Former Hanover director Mark Hotchin has had all his New Zealand assets frozen, after the Securities Commission applied to the High Court at Auckland.

The application was granted without notice to Hotchin last Friday, December 10.

A statement from the Securities Commission says that Hotchin intends to apply to revoke the orders and a hearing is expected in February.

"The action was taken under sections 60G and 60H of the Securities Act with a view to ultimately freezing sufficient property and assets of Mark Hotchin to meet any civil claims that may be brought by investors.

Any such claims would relate to those who invested in Hanover Finance, Hanover Capital and United Finance on the basis of any disclosure documents that are proved to have included untrue statements.

A commission investigation into Hanover has not concluded and the commission said the move to freeze the assets was in no way indicative of civil or criminal liability.

In a statement Mr Hotchin said that although the commission had previously advised the media that it intended to complete its investigation before Christmas, he was only provided with limited details of the scope of the investigation on December 7.

Hotchin's lawyers requested a more reasonable time for a response, and the commission has agreed to extend the time frame for providing that until the end of January.

Securities Commission Chairman Jane Diplock said: "The Commission decided to take this action against Mr Hotchin after deciding it was in the public interest to do so, enabling us to preserve assets from being sold or transferred".

The commission said this was a preventive measure and was "no way indicative of civil or criminal liability or of the Commission's views in that regard."

A power to seek such orders was introduced into the Securities Act in October 2006.

Freezing orders have not been made against any other director or former director of any member of the Hanover group.

The Securities Commission earlier said it had nearly completed an investigation into Hanover and might lay criminal charges against directors in the new year.

The commission said given public and media speculation, it was in the public interest for it to clarify the status of its investigation into Hanover Finance.

"The investigation has been complex and involves a team including investigators, forensic accountants, financial analysts and lawyers. Commission Members, who have been kept informed of progress of the investigation, will meet before Christmas to decide whether criminal charges will be laid against directors of the companies."

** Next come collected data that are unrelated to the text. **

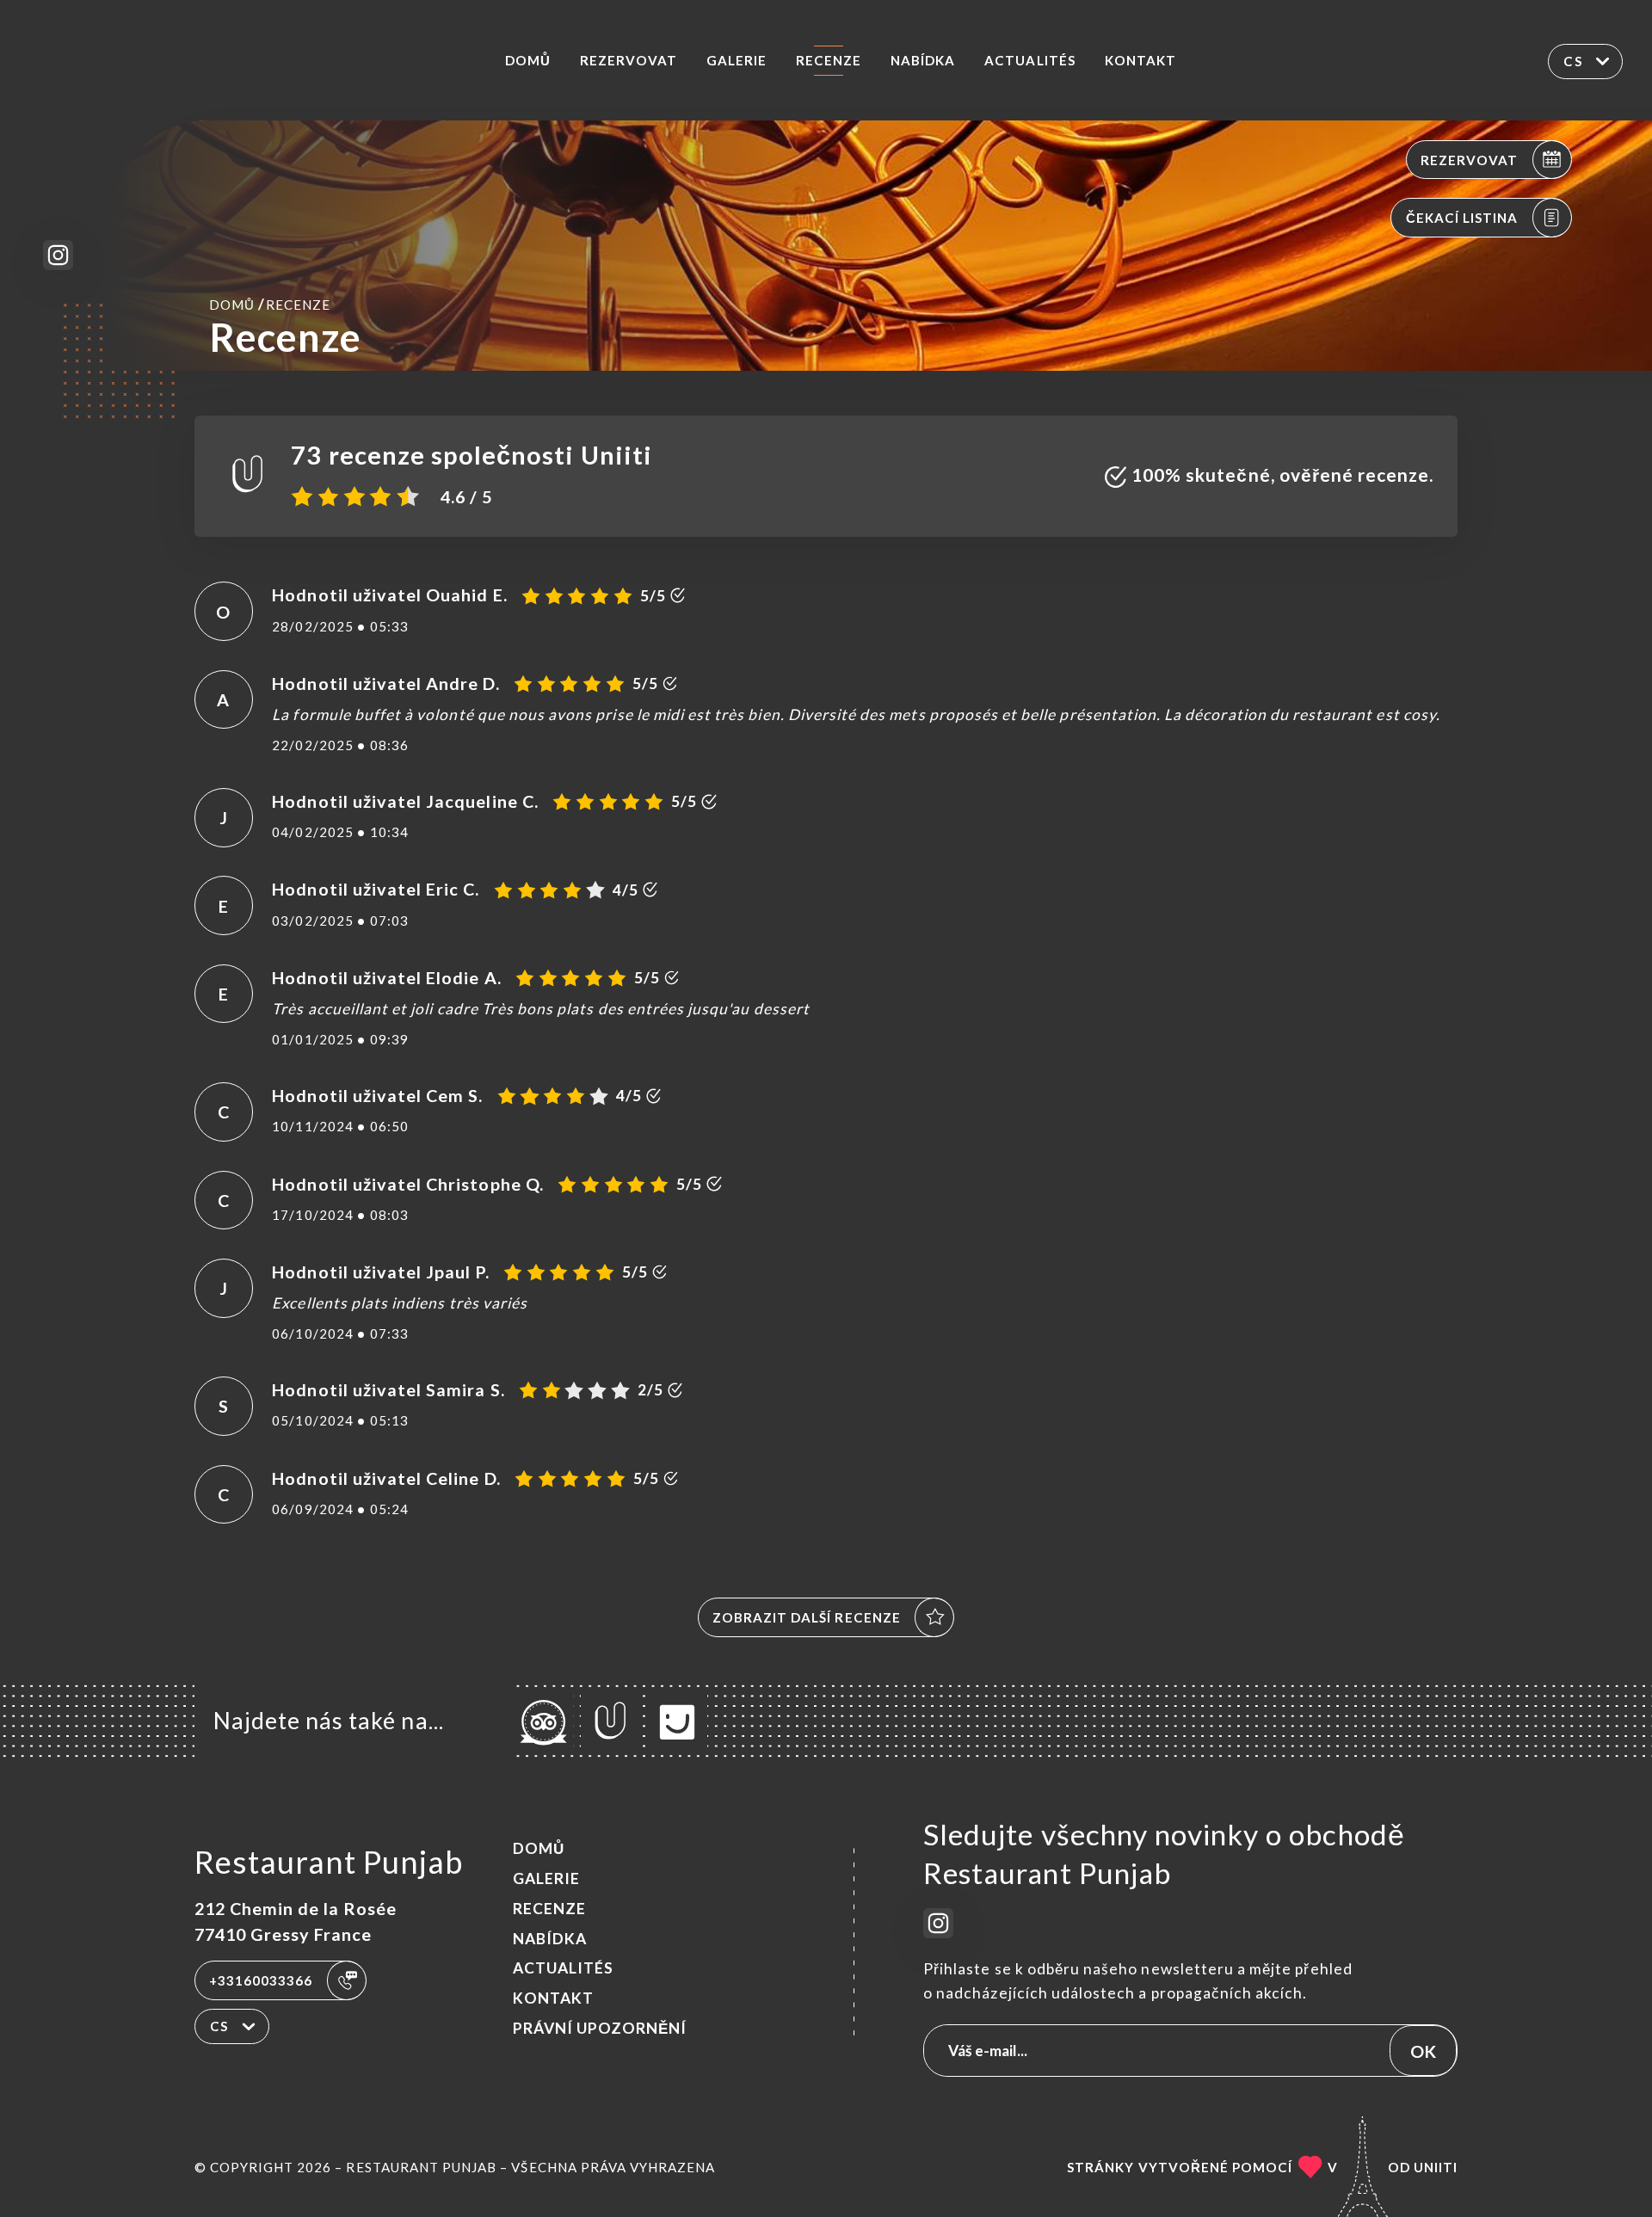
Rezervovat (628, 60)
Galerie (736, 60)
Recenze (828, 60)
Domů (528, 60)
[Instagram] (58, 255)
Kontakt (1140, 60)
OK (1423, 2051)
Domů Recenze (269, 304)
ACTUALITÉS (1029, 60)
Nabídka (923, 60)
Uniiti (1436, 2167)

"Although no decision has yet been made, it is likely any charges will be laid in the new year."

Property financier Hanover froze $554 million owed to 16,500 investors in 2008. Investors' subsequently approved a moratorium proposal that pledged to pay them back over five years. Then a year later, in December 2009, Hanover investors agreed to swap their Hanover debentures for shares in Allied Farmers.

Hotchin sold his Parnell pad for about $4 million this year and currently has a $30 million Paritai Drive mansion on the market.

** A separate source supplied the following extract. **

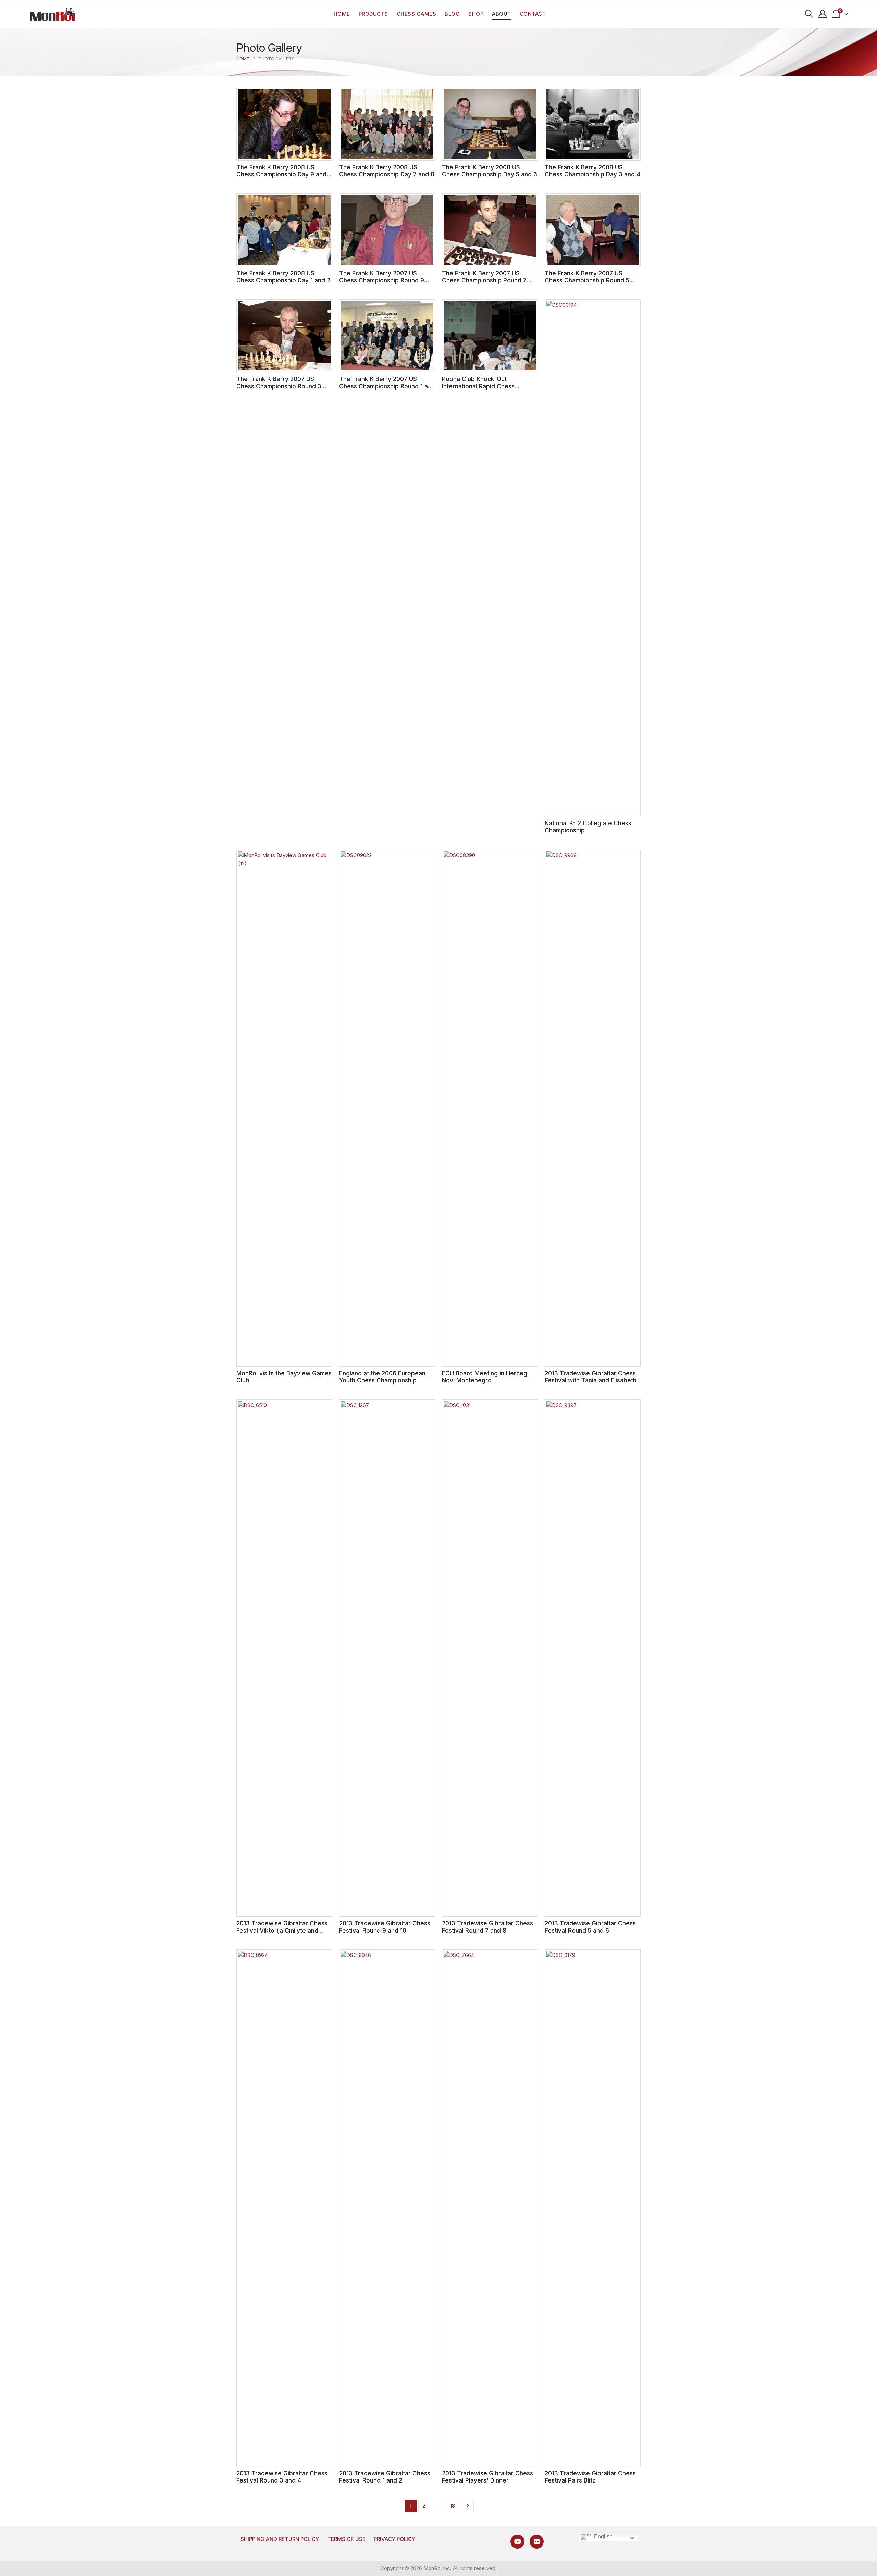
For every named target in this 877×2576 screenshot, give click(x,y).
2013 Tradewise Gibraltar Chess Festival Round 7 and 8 (487, 1927)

It boasts a 12-car garage, seven bedrooms, car wash and wine cellar.

The Serious Fraud Office is also looking into the affairs of Hanover.

SFO chief executive Adam Feeley said his organisation had been conducting an investigation into Hanover which had reached a point where reasonable grounds existed to believe that fraud may have been committed.

"Given the intense public interest and media speculation, it has not been appropriate to make any public comment on this matter until we had a detailed understanding of the issues involved, and the entities and individuals behind the Hanover operation," he said in late November.

"We have undertaken extensive preparatory work and are now in a position to move into a more active phase of the investigation."

The scale of the Hanover collapse was such that it was not feasible for the office to investigate all aspects of its failure, Feeley said, so the probe was focusing on some very particular transactions and specific individuals within Hanover management and board.

Feeley said the office would be interviewing a small group of key Hanover staff and professional advisers to seek explanations of those key transactions.

"The interest in Hanover is such that it is in the interests of all parties to ensure it is carried out with the utmost professionalism and urgency. In addition to a large internal team, and collaboration with the Securities Commission and Registrar of Companies, we have engaged a number of New Zealand's senior legal counsel and leading forensic accountants to assist us," he said.

* The SFO said more than 30 former staff, advisers and directors of Hanover would be questioned.

* Former Hanover directors and executives include: Mark Hotchin, Greg Muir, David Henry, Sir Tipene O'Regan, Bruce Gordon and Sam Stubbs.

* The SFO would look closely at transactions made before the moratorium, including dividend payments to shareholders Eric Watson and Mark Hotchin.